- [Dataset extract]:
========

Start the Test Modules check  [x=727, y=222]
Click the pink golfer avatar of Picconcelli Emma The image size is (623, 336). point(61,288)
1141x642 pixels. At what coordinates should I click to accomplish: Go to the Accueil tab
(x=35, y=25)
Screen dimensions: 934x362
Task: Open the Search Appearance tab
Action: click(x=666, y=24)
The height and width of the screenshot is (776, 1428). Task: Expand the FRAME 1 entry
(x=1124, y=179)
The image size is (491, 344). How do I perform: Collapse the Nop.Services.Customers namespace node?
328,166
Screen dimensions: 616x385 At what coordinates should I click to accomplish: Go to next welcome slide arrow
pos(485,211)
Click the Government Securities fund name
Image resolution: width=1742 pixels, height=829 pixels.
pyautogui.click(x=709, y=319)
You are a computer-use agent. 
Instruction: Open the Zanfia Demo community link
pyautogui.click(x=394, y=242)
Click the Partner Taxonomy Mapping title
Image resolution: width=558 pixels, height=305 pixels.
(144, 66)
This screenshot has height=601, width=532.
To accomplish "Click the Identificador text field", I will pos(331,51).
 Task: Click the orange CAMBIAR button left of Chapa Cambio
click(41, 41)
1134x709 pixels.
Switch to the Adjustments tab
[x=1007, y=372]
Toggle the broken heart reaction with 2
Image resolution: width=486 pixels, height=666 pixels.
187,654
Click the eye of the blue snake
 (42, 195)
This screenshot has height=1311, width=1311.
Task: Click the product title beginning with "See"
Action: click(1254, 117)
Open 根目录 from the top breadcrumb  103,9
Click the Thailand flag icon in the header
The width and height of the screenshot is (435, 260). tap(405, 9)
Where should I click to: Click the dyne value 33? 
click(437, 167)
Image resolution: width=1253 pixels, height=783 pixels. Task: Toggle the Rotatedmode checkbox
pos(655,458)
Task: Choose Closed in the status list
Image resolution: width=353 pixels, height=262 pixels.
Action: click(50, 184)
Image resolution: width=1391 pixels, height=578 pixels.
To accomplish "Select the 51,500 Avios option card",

========

- [Exercise aim]: Rewrite every row above, substituting "Flip" for each occurrence of "Toggle" and leaving everything else untouched.

- [Result of the task]:
Start the Test Modules check  [x=727, y=222]
Click the pink golfer avatar of Picconcelli Emma The image size is (623, 336). point(61,288)
1141x642 pixels. At what coordinates should I click to accomplish: Go to the Accueil tab
(x=35, y=25)
Screen dimensions: 934x362
Task: Open the Search Appearance tab
Action: click(x=666, y=24)
The height and width of the screenshot is (776, 1428). Task: Expand the FRAME 1 entry
(x=1124, y=179)
The image size is (491, 344). How do I perform: Collapse the Nop.Services.Customers namespace node?
328,166
Screen dimensions: 616x385 At what coordinates should I click to accomplish: Go to next welcome slide arrow
pos(485,211)
Click the Government Securities fund name
Image resolution: width=1742 pixels, height=829 pixels.
pyautogui.click(x=709, y=319)
You are a computer-use agent. 
Instruction: Open the Zanfia Demo community link
pyautogui.click(x=394, y=242)
Click the Partner Taxonomy Mapping title
Image resolution: width=558 pixels, height=305 pixels.
(144, 66)
This screenshot has height=601, width=532.
To accomplish "Click the Identificador text field", I will pos(331,51).
 Task: Click the orange CAMBIAR button left of Chapa Cambio
click(41, 41)
1134x709 pixels.
Switch to the Adjustments tab
[x=1007, y=372]
Flip the broken heart reaction with 2
Image resolution: width=486 pixels, height=666 pixels.
187,654
Click the eye of the blue snake
 (42, 195)
This screenshot has height=1311, width=1311.
Task: Click the product title beginning with "See"
Action: click(1254, 117)
Open 根目录 from the top breadcrumb  103,9
Click the Thailand flag icon in the header
The width and height of the screenshot is (435, 260). tap(405, 9)
Where should I click to: Click the dyne value 33? 
click(437, 167)
Image resolution: width=1253 pixels, height=783 pixels. Task: Flip the Rotatedmode checkbox
pos(655,458)
Task: Choose Closed in the status list
Image resolution: width=353 pixels, height=262 pixels.
Action: click(50, 184)
Image resolution: width=1391 pixels, height=578 pixels.
To accomplish "Select the 51,500 Avios option card",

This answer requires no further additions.